I was naturally intrigued to find the record of a meeting between the two men during my latest trawl for CIA-related material at the UK National Archives Most of the file turned out to be press cuttings about Senator Church. The crucial document is a single page, which I reproduce below.1
Frustrating as it is, the ambiguity about the ‘98 per cent’ figure is telling in itself of how Wilson’s perceptions on intelligence matters diverged from those of his officials.
His modest 2 per cent of doubt is arguably justified by developments in Anglo-American intelligence liaison over the preceding 15 years, during which both British and American officers fuelled the conspiracy theories of Soviet defector Anatoly Golitsyn about Wilson and many others.2
Wilson was definitely onto something about Angola. As he spoke a disintegrating band of mostly British mercenaries was retreating across the border towards Kinshasa. 14 men had been executed by their own leaders, and another, former CIA paramilitary officer George Bacon II, had been killed in a Cuban ambush.3
The CIA’s Angolan Task Force, codenamed IAFEATURE, was headed at the time by John Stockwell, who later wrote of the British mercenaries’ recruitment:
No memos were written about this operation at CIA headquarters and no cables went out approving it. Since it overlapped extensively with our other activities, however, we became increasingly concerned at headquarters. IAFEATURE airplanes were carrying these fighters into Angola. They were being armed with IAFEATURE weapons. Their leaders met with CIA officers at IAFEATURE safehouses in Kinshasa to discuss strategy and receive aerial photographs and briefings. It seemed likely [Holden] Roberto was using CIA funds to hire them.4
Stockwell described the quality of the recruits as ‘exceptionally low.’ At least one of the mercenaries who died in Angola was later implicated in the Bloody Sunday killings in Northern Ireland four years earlier.5
One interesting question is whether British intelligence had more definite information about the mercenaries than the Prime Minister did. One of their recruiters, Les Aspin, claimed to have links to MI6.6
Update: I have edited this piece to correct the first name of the Russian defector Golitsyn, which was Anatoly, not Oleg.
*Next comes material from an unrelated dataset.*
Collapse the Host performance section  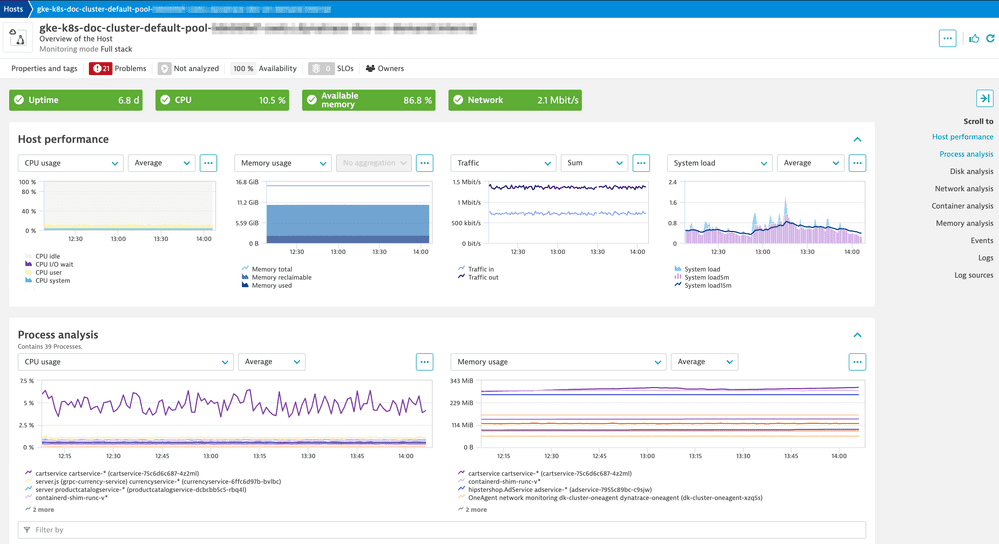(857, 139)
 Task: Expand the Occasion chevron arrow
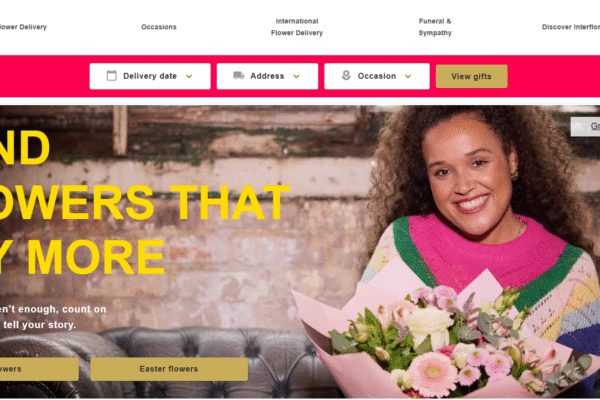[x=408, y=76]
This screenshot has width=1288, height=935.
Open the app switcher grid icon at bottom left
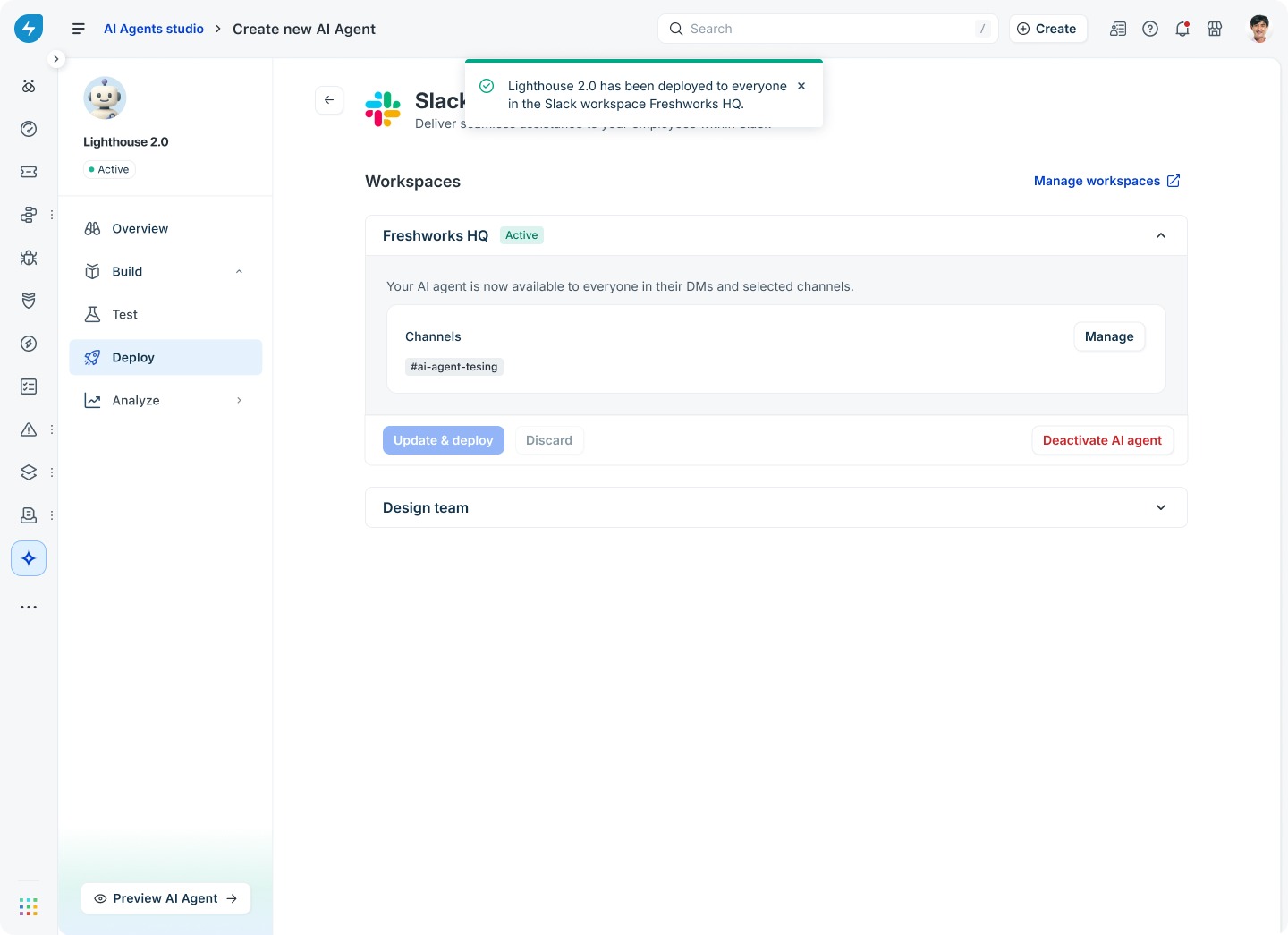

National Archives file PREM 16/1150. Apologies for the lighting of the image, which is a bit hit and miss at the archives’ camera desks!
For some previous research using this file see Dafydd Townley (2022) Too responsible to run for president: Frank Church and the 1976 presidential nomination, Journal of Intelligence History, 21:2, 213-231, DOI: 10.1080/16161262.2020.1826813.
The story is well-told in David Leigh, The Wilson Plot, Mandarin, 1989, and Stephen Dorril and Robin Ramsay, Smear! Wilson and the Secret State, Fourth Estate Limited, 1991.
Tony Geraghty, Guns for Hire: The Inside Story of Freelance Soldiering, Piatkus Books,2008, p.72.
John Stockwell, In Search of Enemies, Norton, 1978, pp.223-4.
Allison Morris, The soldier and the colonel: A key soldier involved in Bloody Sunday had a colourful post-Army career but his final resting place remains unknown, Belfast Telegraph, 8 May 2022.
Geraghty, p.65.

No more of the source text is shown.